Dynamics of orogenic wedges and the uplift of high-pressure metamorphic rocks: Platt explored the deformation histories of convergent orogenic wedges experiencing prograde metamorphism. He found that an orogenic wedge undergoing subduction deforms internally until gravitational forces are in equilibrium with subduction traction. Accretion at the front of the wedge induces shortening via folding, late-thrusting, and back thrusting. High pressure metamorphic rocks are uplifted through normal faults due to deep underplating. Deformation histories of orogenic wedges are complex; variations in wedge rheology, subduction rate, sediment thickness, and accretion style lead to alternating periods of internal shortening and extension.

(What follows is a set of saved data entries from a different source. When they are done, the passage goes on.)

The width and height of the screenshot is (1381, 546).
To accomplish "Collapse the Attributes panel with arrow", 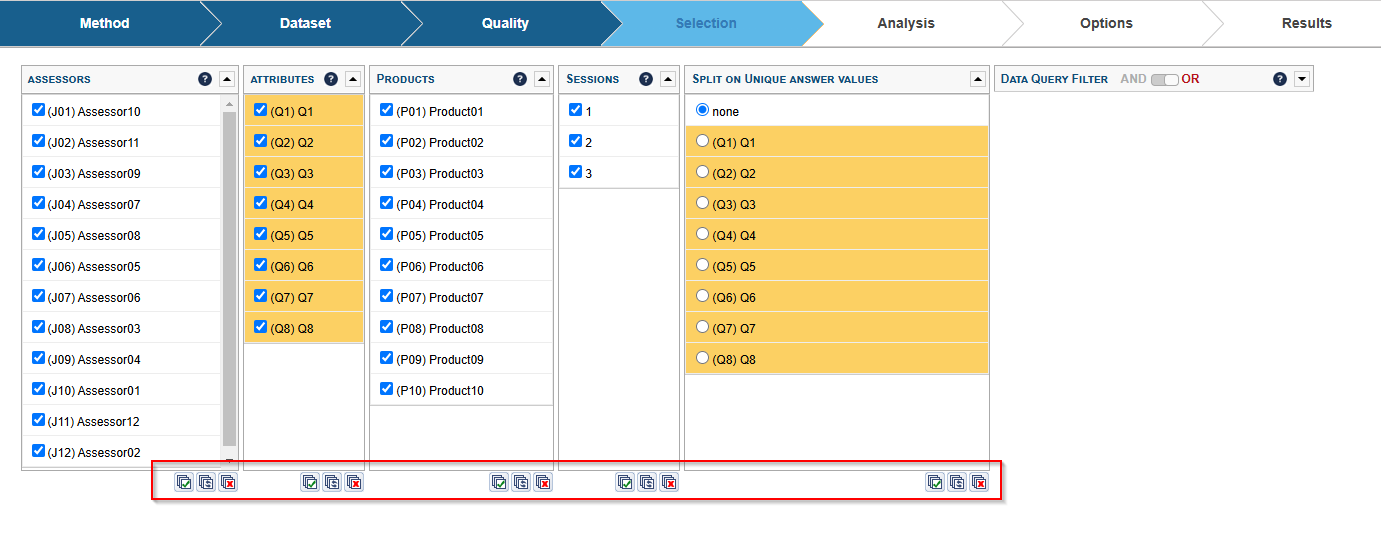I will tap(353, 79).
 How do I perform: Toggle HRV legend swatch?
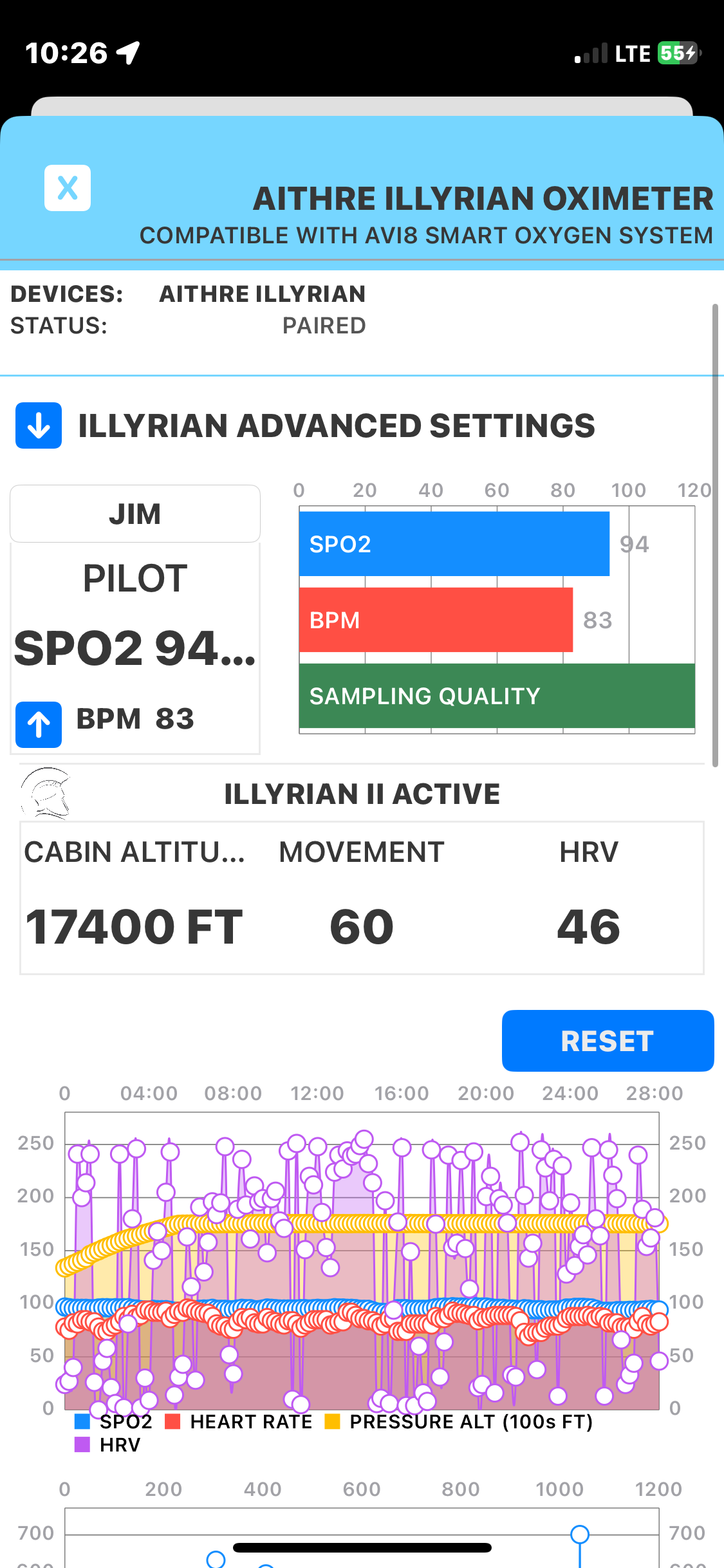[82, 1444]
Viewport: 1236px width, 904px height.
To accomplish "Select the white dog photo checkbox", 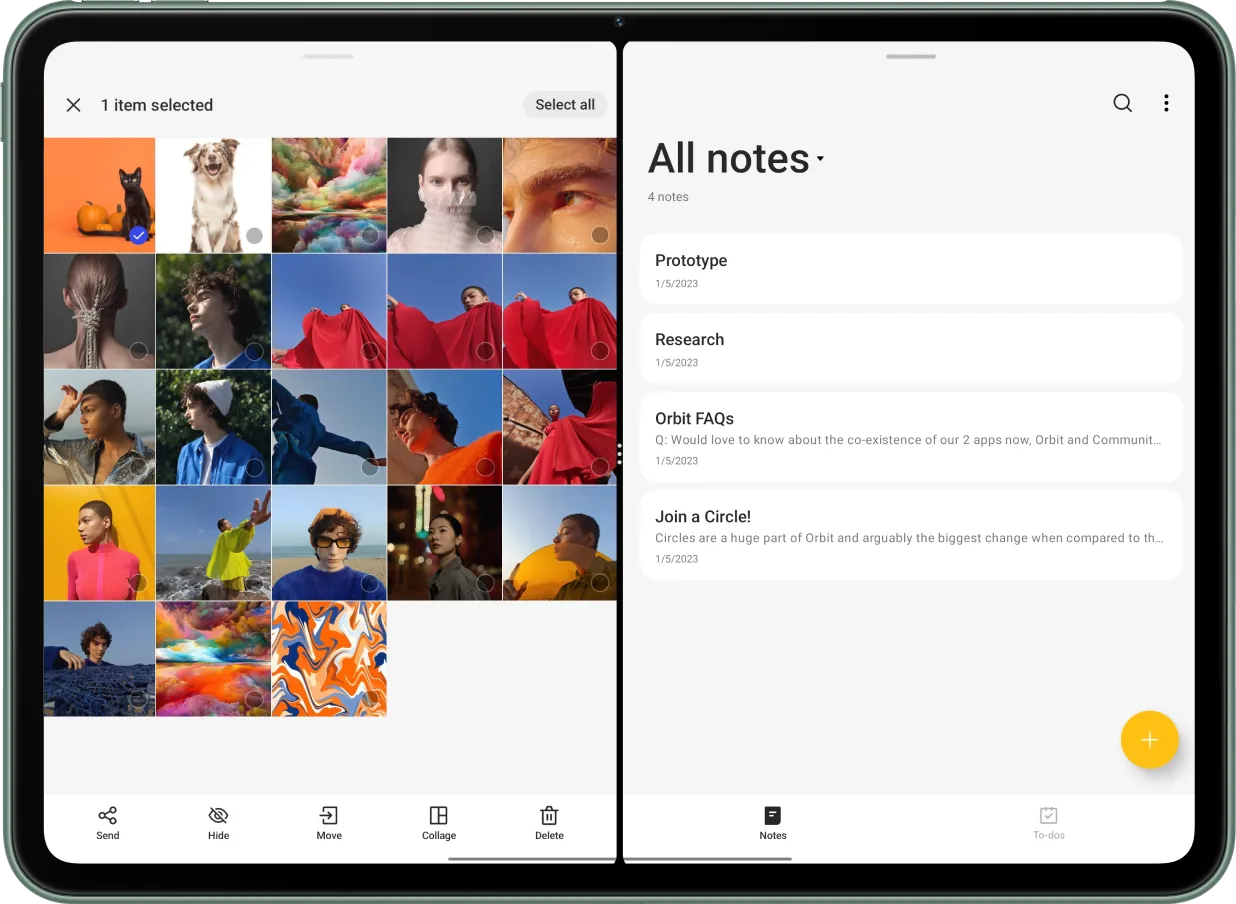I will (x=254, y=235).
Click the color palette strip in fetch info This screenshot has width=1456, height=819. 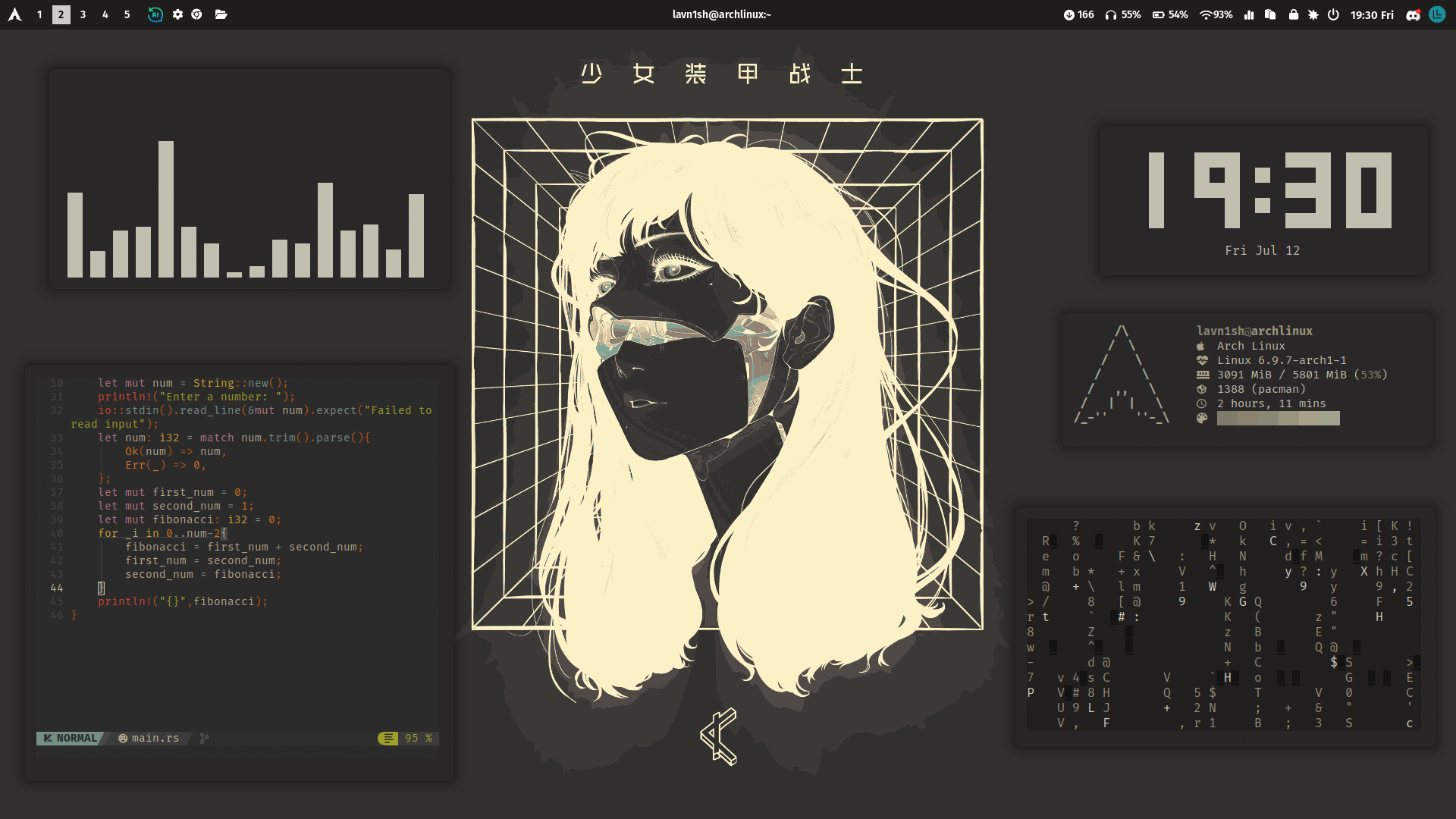(x=1278, y=418)
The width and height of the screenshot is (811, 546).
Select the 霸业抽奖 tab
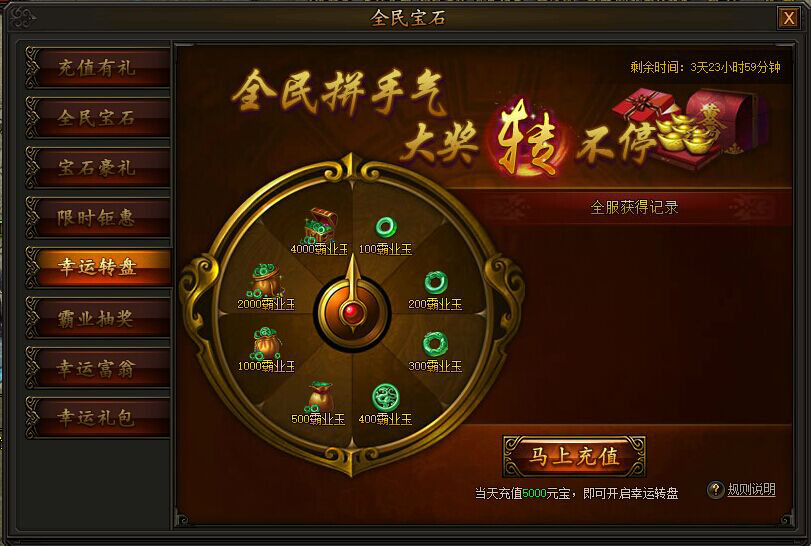(x=97, y=318)
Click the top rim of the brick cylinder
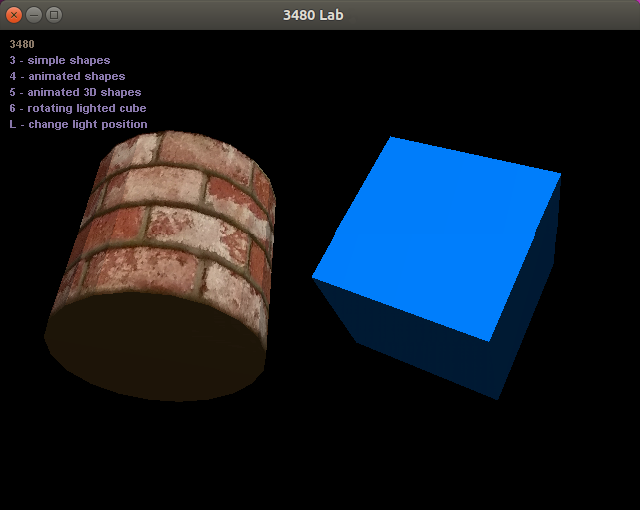 [x=190, y=140]
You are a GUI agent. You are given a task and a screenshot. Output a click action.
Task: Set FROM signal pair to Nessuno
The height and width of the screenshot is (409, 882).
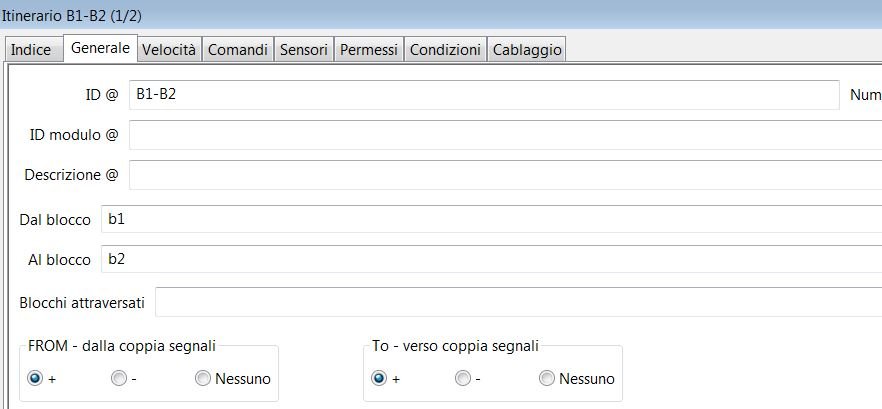(203, 379)
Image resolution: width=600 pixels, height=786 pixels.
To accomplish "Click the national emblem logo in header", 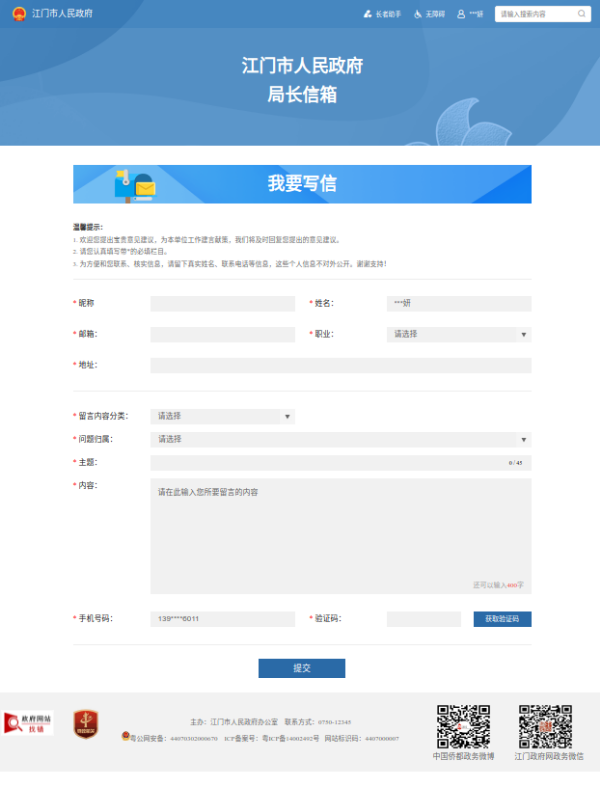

Exhumation of high-pressure rocks: a review of concepts and processes: This review discusses mechanisms of high-pressure metamorphic rock exhumation  beyond thrusting or strike-slip faulting—buoyancy-driven rise of less dense rocks, extension due to surface elevation contrasts, and corner flow of low-viscosity material in subduction zones. The work concludes that a combination of mechanisms can describe the upward movement of deeply buried rocks and their emplacement in diverse tectonic settings.

A naturally constrained stress profile through the middle crust in an extensional terrane: Platt and co-authors construct a stress profile of the Whipple Mountains metamorphic core complex through exhumed middle-crustal rocks, applying methods of paleopiezometry, Ti-in-quartz thermobarometry, and 2-D thermal modeling. The publication provides insight into crustal strength, fault friction and regional stress conditions during Miocene extension.

Extensional collapse of thickened continental lithosphere: A working hypothesis for the Alboran and Gibraltar arc: The article explains a hypothesis on the extensional collapse of thickened continental lithosphere. It suggests that the lithosphere in the Alboran Sea and Gibraltar arc underwent significant thickening due to tectonic forces, followed by extensional collapse. This process may have been crucial to the formation of these geological features.

Extensional structures in anisotropic rocks: This article shows the development of extensional structures in anisotropic rocks. It explains the roles of mineral alignment and structural heterogeneities in controlling the formation of features like faults, fractures, and shear zones under extensional stress. The authors show how anisotropy affects the evolution of extensional structures.